═══ ENTRIES SHOWN

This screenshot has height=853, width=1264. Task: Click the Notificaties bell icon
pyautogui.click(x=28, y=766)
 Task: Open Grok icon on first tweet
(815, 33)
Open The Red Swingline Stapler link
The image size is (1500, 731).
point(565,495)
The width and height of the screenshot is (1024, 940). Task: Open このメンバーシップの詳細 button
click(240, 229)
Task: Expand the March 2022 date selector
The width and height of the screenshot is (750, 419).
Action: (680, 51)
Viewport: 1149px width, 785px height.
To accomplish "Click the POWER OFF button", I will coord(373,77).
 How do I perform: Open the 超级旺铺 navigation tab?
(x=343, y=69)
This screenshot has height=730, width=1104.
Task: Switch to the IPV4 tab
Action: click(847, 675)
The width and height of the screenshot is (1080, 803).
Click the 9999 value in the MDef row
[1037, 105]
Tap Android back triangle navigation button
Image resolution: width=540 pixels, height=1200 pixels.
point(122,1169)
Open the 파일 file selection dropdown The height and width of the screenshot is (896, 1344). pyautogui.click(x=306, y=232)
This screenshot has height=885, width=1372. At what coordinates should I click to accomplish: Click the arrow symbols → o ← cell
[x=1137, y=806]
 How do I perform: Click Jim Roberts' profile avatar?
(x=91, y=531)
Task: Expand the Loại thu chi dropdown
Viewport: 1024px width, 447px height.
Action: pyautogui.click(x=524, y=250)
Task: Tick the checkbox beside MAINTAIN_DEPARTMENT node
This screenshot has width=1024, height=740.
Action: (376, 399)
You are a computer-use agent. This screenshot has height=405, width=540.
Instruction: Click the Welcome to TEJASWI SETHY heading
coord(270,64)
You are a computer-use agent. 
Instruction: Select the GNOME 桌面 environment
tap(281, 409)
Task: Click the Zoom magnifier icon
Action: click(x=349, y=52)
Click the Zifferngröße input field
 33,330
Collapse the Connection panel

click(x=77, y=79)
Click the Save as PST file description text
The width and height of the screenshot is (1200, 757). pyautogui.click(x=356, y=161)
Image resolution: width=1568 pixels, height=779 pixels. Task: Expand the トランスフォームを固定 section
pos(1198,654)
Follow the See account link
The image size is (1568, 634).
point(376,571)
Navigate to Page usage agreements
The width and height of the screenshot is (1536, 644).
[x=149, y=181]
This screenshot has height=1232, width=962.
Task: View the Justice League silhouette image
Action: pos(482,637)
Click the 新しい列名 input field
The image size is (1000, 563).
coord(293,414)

══════

> **ACTIVITY**: Restate every entry word for word.

> **WRITTEN SOLUTION**:
This screenshot has height=853, width=1264. Task: Click the Notificaties bell icon
pyautogui.click(x=28, y=766)
 Task: Open Grok icon on first tweet
(815, 33)
Open The Red Swingline Stapler link
The image size is (1500, 731).
point(565,495)
The width and height of the screenshot is (1024, 940). Task: Open このメンバーシップの詳細 button
click(240, 229)
Task: Expand the March 2022 date selector
The width and height of the screenshot is (750, 419).
Action: (680, 51)
Viewport: 1149px width, 785px height.
To accomplish "Click the POWER OFF button", I will coord(373,77).
 How do I perform: Open the 超级旺铺 navigation tab?
(x=343, y=69)
This screenshot has height=730, width=1104.
Task: Switch to the IPV4 tab
Action: click(847, 675)
The width and height of the screenshot is (1080, 803).
Click the 9999 value in the MDef row
[1037, 105]
Tap Android back triangle navigation button
Image resolution: width=540 pixels, height=1200 pixels.
point(122,1169)
Open the 파일 file selection dropdown The height and width of the screenshot is (896, 1344). pyautogui.click(x=306, y=232)
This screenshot has height=885, width=1372. At what coordinates should I click to accomplish: Click the arrow symbols → o ← cell
[x=1137, y=806]
 How do I perform: Click Jim Roberts' profile avatar?
(x=91, y=531)
Task: Expand the Loại thu chi dropdown
Viewport: 1024px width, 447px height.
Action: pyautogui.click(x=524, y=250)
Task: Tick the checkbox beside MAINTAIN_DEPARTMENT node
This screenshot has width=1024, height=740.
Action: (376, 399)
You are a computer-use agent. This screenshot has height=405, width=540.
Instruction: Click the Welcome to TEJASWI SETHY heading
coord(270,64)
You are a computer-use agent. 
Instruction: Select the GNOME 桌面 environment
tap(281, 409)
Task: Click the Zoom magnifier icon
Action: click(x=349, y=52)
Click the Zifferngröße input field
 33,330
Collapse the Connection panel

click(x=77, y=79)
Click the Save as PST file description text
The width and height of the screenshot is (1200, 757). pyautogui.click(x=356, y=161)
Image resolution: width=1568 pixels, height=779 pixels. Task: Expand the トランスフォームを固定 section
pos(1198,654)
Follow the See account link
The image size is (1568, 634).
point(376,571)
Navigate to Page usage agreements
The width and height of the screenshot is (1536, 644).
[x=149, y=181]
This screenshot has height=1232, width=962.
Task: View the Justice League silhouette image
Action: pos(482,637)
Click the 新しい列名 input field
The image size is (1000, 563).
coord(293,414)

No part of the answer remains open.